After a lot of research, and weighing various options from several brands, I purchased the Move 2 during the Black Friday sales from a Australian retailer.

I brought it home, unboxed it carefully, and allowed it to charge for about half an hour, but I couldn’t get it connected to the wifi.

I found plenty of advice online, which I was happy to follow... suggesting a factory reset of the Move 2, terminating the Sonos app, clearing the cache of the app, reinstalling the app, resetting the router, changing the wifi b/g/n modes, and combinations of the above, among other things… but all to no avail.

I left both 2.4GHz and 5GHz enabled, then alternated disabling each.

I even changed the wifi password, in case the Move 2 disliked numbers, or letters, and eventually to minimise the chance that I was entering the password incorrectly… although I was able to toggle the visibility of the password, so could see that I wasn’t.

Several times, the Move 2 created a temporary wifi network, attempting to solve things, and I seem to recall that my phone connected to that network, but that achieved nothing… and I’m unclear what the point of that was.

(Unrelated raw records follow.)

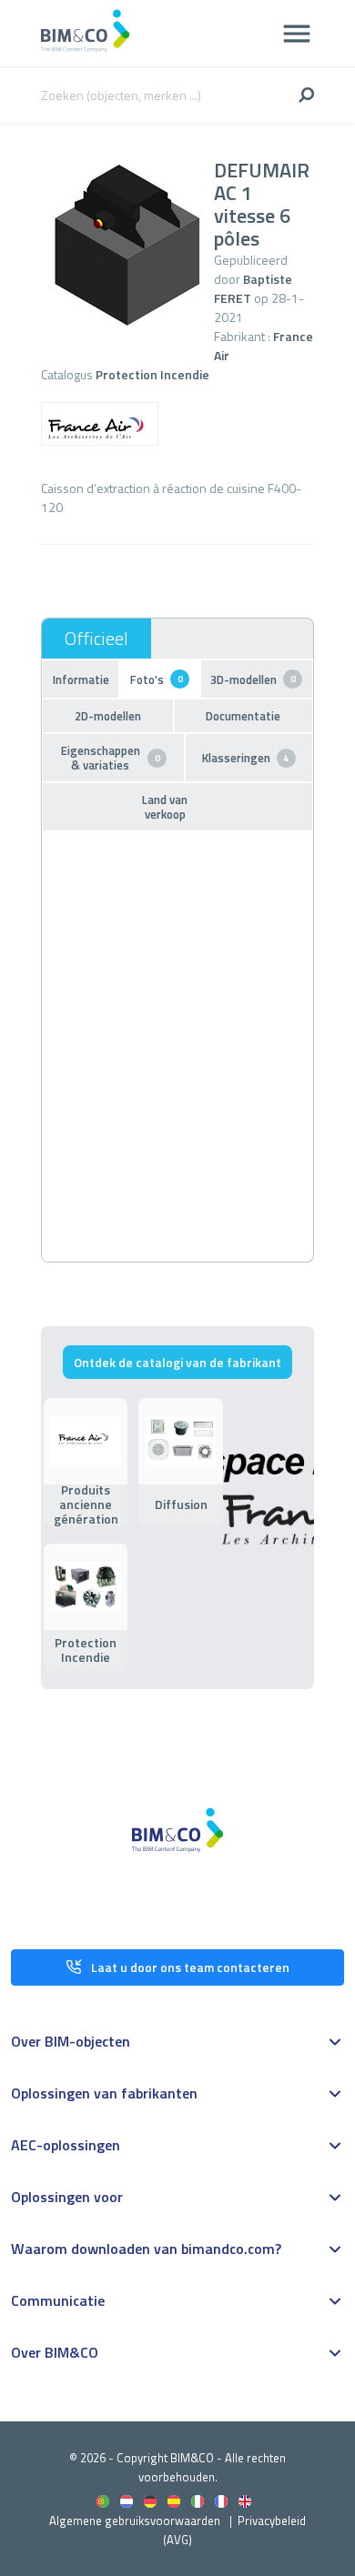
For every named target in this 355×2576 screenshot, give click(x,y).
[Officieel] (96, 639)
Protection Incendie (152, 374)
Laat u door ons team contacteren (190, 1967)
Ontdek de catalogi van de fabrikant (177, 1362)
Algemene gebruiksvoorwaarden (134, 2520)
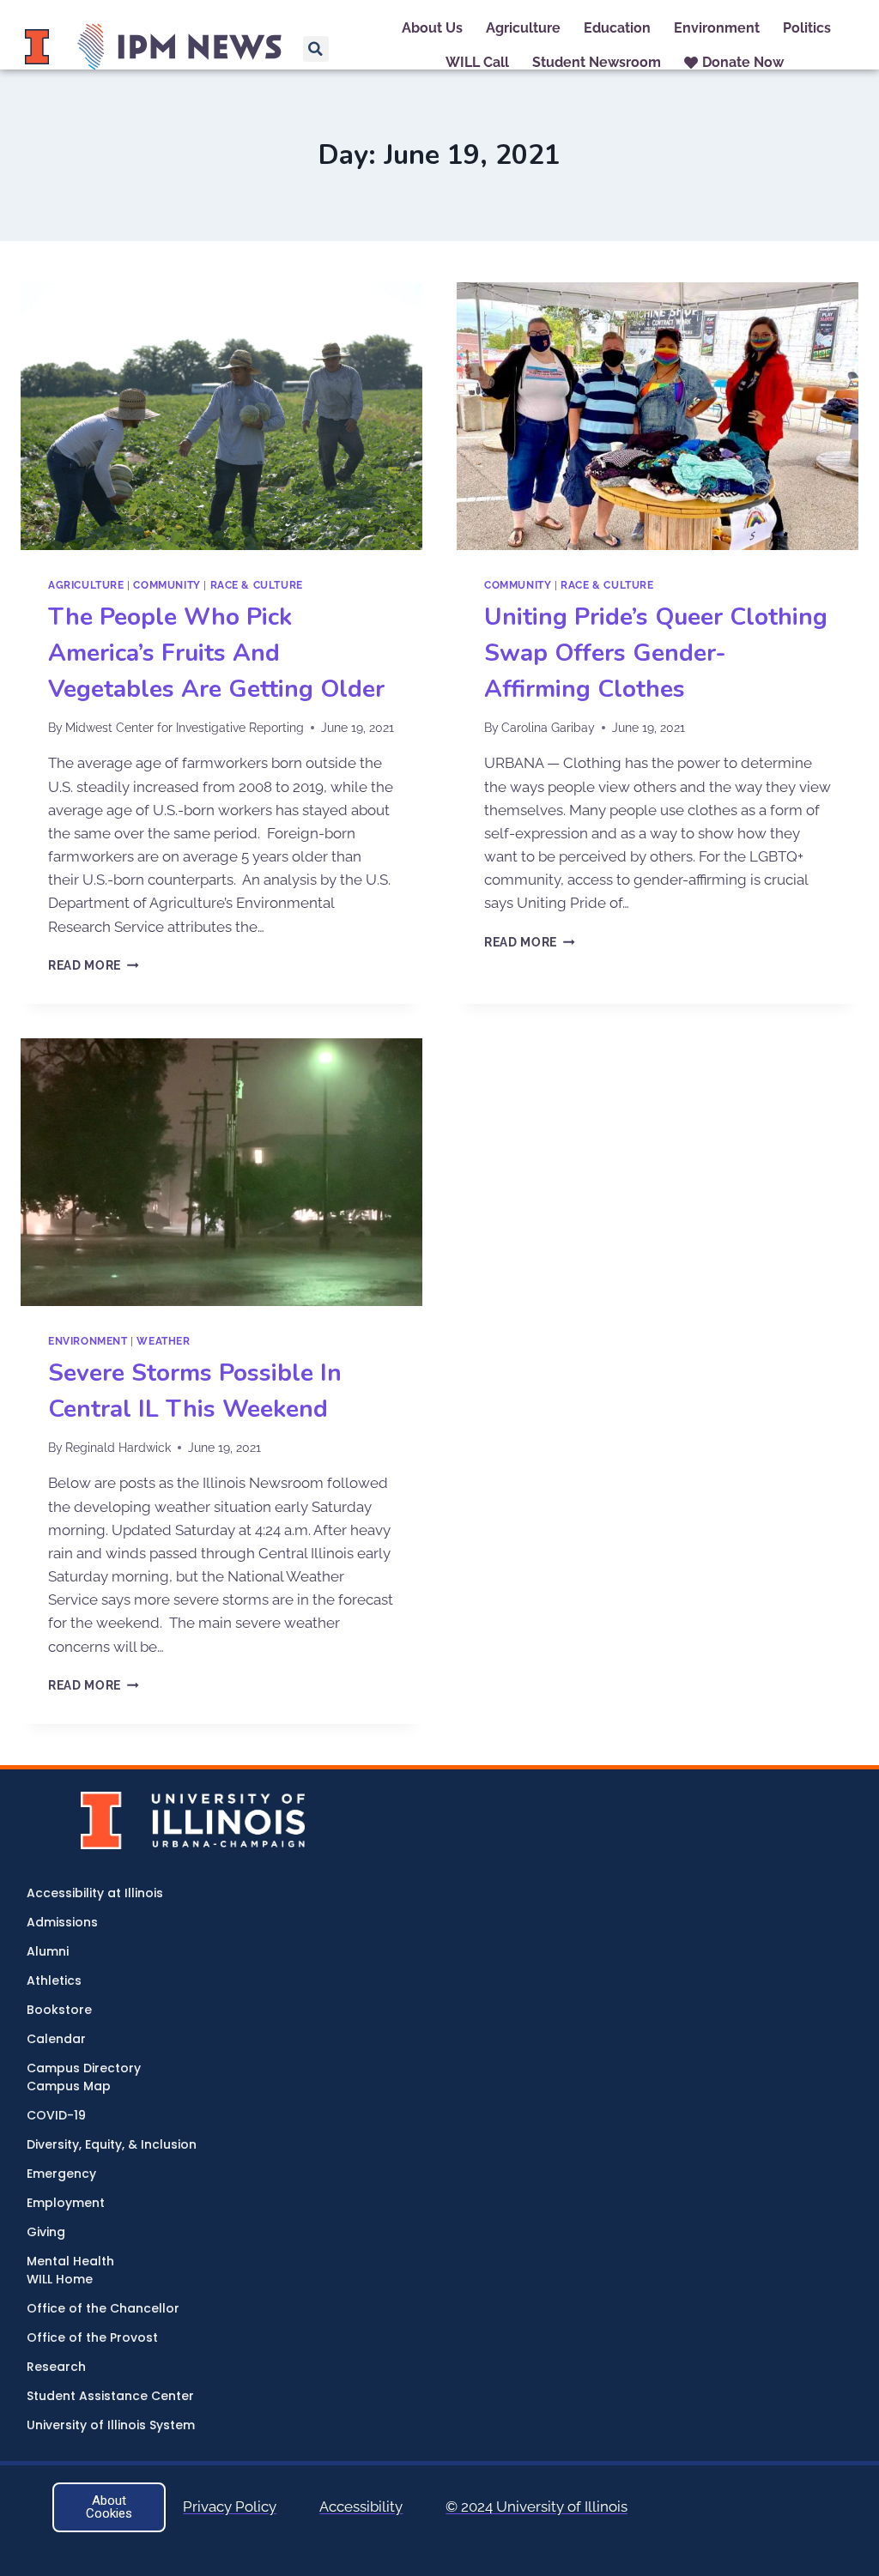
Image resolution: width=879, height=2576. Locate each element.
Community (166, 585)
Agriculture (86, 585)
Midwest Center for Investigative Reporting (184, 728)
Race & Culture (256, 585)
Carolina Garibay (548, 728)
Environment (88, 1341)
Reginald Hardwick (118, 1447)
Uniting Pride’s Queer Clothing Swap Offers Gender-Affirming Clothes (655, 653)
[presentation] (221, 416)
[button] (316, 49)
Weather (163, 1341)
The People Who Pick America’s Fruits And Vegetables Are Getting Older (216, 653)
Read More (93, 965)
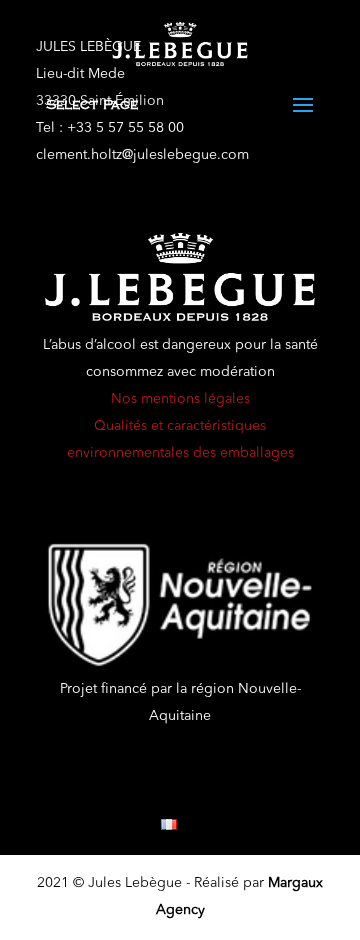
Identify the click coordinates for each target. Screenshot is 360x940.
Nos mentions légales (180, 399)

I later created a wifi hotspot from my phone, an Android, but that couldn’t be joined either.

After about 3 hours of fiddling, I decided that I’d made a mistake with Sonos, and that all this trouble, for a brand new, expensive, and recently released device, was a “bad omen” or a sign of trouble to come.

I didn’t even want to use the multi-room or wifi functionality of the Move 2, at least not yet… I just wanted to connect to it via bluetooth, but I understand I have to connect over wifi first. Then I reasoned that if the wifi connection is so temperamental when just one Sonos device is involved, then a multi-room wifi setup is bound to be an extremely expensive headache… so decided to forget about the dream of a neat Sonos home.

Reluctantly, I’ll be getting out an old Sony speaker with the NFC marker. It will connect in seconds, and although it sounds average, at least I’ll have music.

I’d kill for a set of networked or linked speakers, which you connect to with the ease of an NFC tap.

Do you have a mesh network?


Do you have a mesh network?

No - just a single router, provided by my ISP, behind a modem connected to the internet.

No problem connecting my Pixel phone, my laptop and a desktop before that, to the wifi. And an Apple TV too... although now it’s wired in, given the proximity to the router, wiring made more sense.

At any one time, and while trying to connect the Move 2, I had just 2 devices on the wifi… my phone, and the laptop later for troubleshooting.

Completely bummed by my Sonos experience. Probably mostly because I’m afraid to ever buy a Sonos again, which limits my options for a multi-room setup.

The experience caused me to look into recent Sonos stories, and came upon the hurried app rollout which visited poor experiences on longtime customers. Knowing that’s the background, my experience is maybe not surprising.

And discussion of that stuff got me linked across a Wirecutter article about multi-room setups, and I’m inclined to want to work through the “device agnostic” option.


I've been a Sonos user for years and still think it is the best multi room system out there.  I suggest that you call Sonos technical support.


I can understand your frustration, but I think if you had contacted Sonos Support they could have identified the problem and found a solution.  Even with just one speaker and one controller device, you are asking your WiFi to do more than with any single device like a smart TV - components need to be in continual contact with each other.  Maybe your router is set by default to “client isolation” to prevent such contact.  Maybe a firewall was preventing it.  Maybe you got a Move with a faulty wireless card - it’s rare but it can happen.  These things are hard to track down by yourself - and you tried harder than most would have done.  But Support have the tools to spot such things.

It’s a real shame you have given up on Sonos.  The biggest loss is yours, sadly.